Top of SELECTED EXTRACT

US government's slow response to coronavirus measured in lost opportunity

Ventilators are moved at a New York City Emergency Management Department warehouse in New York on March 24, 2020. PHOTO: NYTIMES

WASHINGTON (NYTIMES) - When Ford's chief executive, Jim Hackett, announced Tuesday that the carmaker would team up with General Electric to build ventilators, he tempered the good news with a note of caution: "We're talking about early June."

That was just one of several examples that underscored the price of the Trump administration's slow response to evidence as early as January that the coronavirus was headed to the United States.

For the first time, it is now possible to quantify the cost of the lost weeks, as President Donald Trump was claiming as recently as February that in a "couple of days" the number of cases in the United States "is going to be down to close to zero".

Ford's timeline suggested that if the administration had reacted to the acute shortage of ventilators in February, the joint effort between Ford and General Electric might have produced lifesaving equipment sometime in mid- to late April.

The administration also said Tuesday that for the first time it was using the Defense Production Act, a Korean War-era law, to mandate the production of 60,000 coronavirus test kits.

That is a tiny fraction of the tens of millions needed, and it raised the question whether the scarcity today would exist had the White House moved faster more than a month ago, after the Centres for Disease Control and Prevention fumbled its first effort to send out a test. Commercial laboratories could have produced their own tests earlier, according to industry officials.

The gap between the production timelines and the need for immediate supplies led to a scathing assessment from Governor Andrew Cuomo of New York. New York accounts for more than 25,000 cases, more than half the total in the country, he said, but it has received only 400 ventilators from the federal government.

"You want a pat on the back for sending 400 ventilators?" Cuomo said. "What are we going to do with 400 ventilators when we need 30,000 ventilators? You're missing the magnitude of the problem, and the problem is defined by the magnitude."

Trump is caught between his desire to be proactive and optimistic, and the crushing realities of the numbers. For the past two weeks, the administration has usually avoided indicating the number of ventilators, masks or personal protective equipment that it has distributed.

That changed on Monday (March 23), when Rear Adm. John P. Polowczyk, a senior logistics officer for the Joint Staff at the Pentagon, began specifying delivery quantities.

So far those figures have not compared the number of deliveries to the number of equipment needed. And that gap seems huge.

Cuomo crystallised the issue on Tuesday when he said that "the timeline doesn't work".

"I don't need ventilators in six months," he said. "And I don't need ventilators in five months, four months or three months."

Bottom of SELECTED EXTRACT
Top of EXCERPTED DATA

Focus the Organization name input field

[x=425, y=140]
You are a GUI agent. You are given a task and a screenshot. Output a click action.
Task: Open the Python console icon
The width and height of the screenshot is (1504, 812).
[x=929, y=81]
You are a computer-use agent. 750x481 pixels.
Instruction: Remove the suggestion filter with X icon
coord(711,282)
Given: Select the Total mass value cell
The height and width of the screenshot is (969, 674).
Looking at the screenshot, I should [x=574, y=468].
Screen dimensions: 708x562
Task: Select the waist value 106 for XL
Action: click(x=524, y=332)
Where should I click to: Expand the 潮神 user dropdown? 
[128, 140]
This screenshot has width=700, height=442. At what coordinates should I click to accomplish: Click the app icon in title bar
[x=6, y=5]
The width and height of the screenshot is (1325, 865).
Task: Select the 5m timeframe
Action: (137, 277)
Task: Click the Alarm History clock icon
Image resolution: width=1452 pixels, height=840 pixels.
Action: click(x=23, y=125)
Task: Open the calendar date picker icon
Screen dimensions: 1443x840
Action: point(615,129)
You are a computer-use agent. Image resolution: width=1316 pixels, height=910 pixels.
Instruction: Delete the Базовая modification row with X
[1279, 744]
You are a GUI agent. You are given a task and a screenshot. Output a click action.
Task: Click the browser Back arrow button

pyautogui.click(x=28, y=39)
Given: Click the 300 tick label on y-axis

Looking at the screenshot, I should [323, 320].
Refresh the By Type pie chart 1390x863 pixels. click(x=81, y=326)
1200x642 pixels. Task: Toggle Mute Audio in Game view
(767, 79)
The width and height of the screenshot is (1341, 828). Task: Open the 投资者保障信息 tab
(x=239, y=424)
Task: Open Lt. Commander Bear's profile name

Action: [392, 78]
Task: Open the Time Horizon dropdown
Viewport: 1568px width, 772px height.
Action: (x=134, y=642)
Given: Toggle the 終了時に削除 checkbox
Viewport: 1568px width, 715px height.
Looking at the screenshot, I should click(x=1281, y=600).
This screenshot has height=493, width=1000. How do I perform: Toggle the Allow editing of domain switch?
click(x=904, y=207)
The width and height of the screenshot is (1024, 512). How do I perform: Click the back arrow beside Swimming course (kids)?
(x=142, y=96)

Bottom of EXCERPTED DATA

TASKS:
a) Output the stretch of the coronavirus response article from "Ford's timeline suggested" through "to industry officials.", copied word for word.
b) Finish out the next part of the article on the government's slow coronavirus response, continuing from its last sentence.

SOLVED PROBLEMS:
a)
Ford's timeline suggested that if the administration had reacted to the acute shortage of ventilators in February, the joint effort between Ford and General Electric might have produced lifesaving equipment sometime in mid- to late April.

The administration also said Tuesday that for the first time it was using the Defense Production Act, a Korean War-era law, to mandate the production of 60,000 coronavirus test kits.

That is a tiny fraction of the tens of millions needed, and it raised the question whether the scarcity today would exist had the White House moved faster more than a month ago, after the Centres for Disease Control and Prevention fumbled its first effort to send out a test. Commercial laboratories could have produced their own tests earlier, according to industry officials.

b)
The reality is that timing is impossible, producers of the equipment say. For example, Medtronic, one of the leading manufacturers of ventilators, now makes about 225 of its high-end machines each week, up from 100 in more normal times. But it is a daunting task because there are 1,500 unique parts supplied from 14 countries. The company is aiming for 500 a week, a Medtronic spokesman said. Even that would not satisfy current demand.

Last week, Trump urged states to fend for themselves, looking for whatever they could find on the open market. But that only underlined how poorly prepared federal stockpiles were for a pandemic - a situation that the last three administrations had rehearsed in an effort to improve plans. The president's comments set off a scramble that only accelerated the criticism of how the White House has handled the allocation of scarce supplies.

Governor J.B. Pritzker of Illinois, a Democrat, argued that in sending each of the states off to find their own equipment, "we're competing against each other, we're competing against other countries."

The result, he said, was "we're overpaying".

Trump responded that Pritzker and other governors "shouldn't be blaming the federal government for their own shortcomings. We are there to back you up should you fail, and always will be!"

But it is increasingly clear that the federal government will not be able to back up the states, at least at the scale needed, for the first wave of patients. And by letting companies voluntarily produce the necessary equipment, rather than under orders in the Defence Production Act, the administration is not responsible for whether the quotas are met, or if the output reaches hospitals.

Ford's new partnership with GE Healthcare and 3M aims to produce about 1,000 respirators a month, using fans from F-150 trucks, the most widely sold in the United States, and parts made on 3-D printers. But Hackett noted that those parts would have to be merged with electronics produced by other suppliers.

Plastic face shields, which are far less complex, will begin to be delivered this week in smaller quantities in Detroit, officials at Ford said, with a goal of producing 100,000 a week.

Peter Gaynor, the Federal Emergency Management Agency administrator, told CNN on Tuesday that the administration was only using the Defense Production Act when it was needed.

While Trump signed an executive order last week invoking the law, he did not immediately use it. Instead, he elected to count on companies volunteering to make the equipment and materials. Trump said six million masks were donated to FEMA in recent days. But it is not clear if that is accurate, or when and where they will be delivered.

Industry officials have been in and out of the White House in recent days, trying to build a database of stockpiles and suppliers. But they said that system was largely being built from scratch.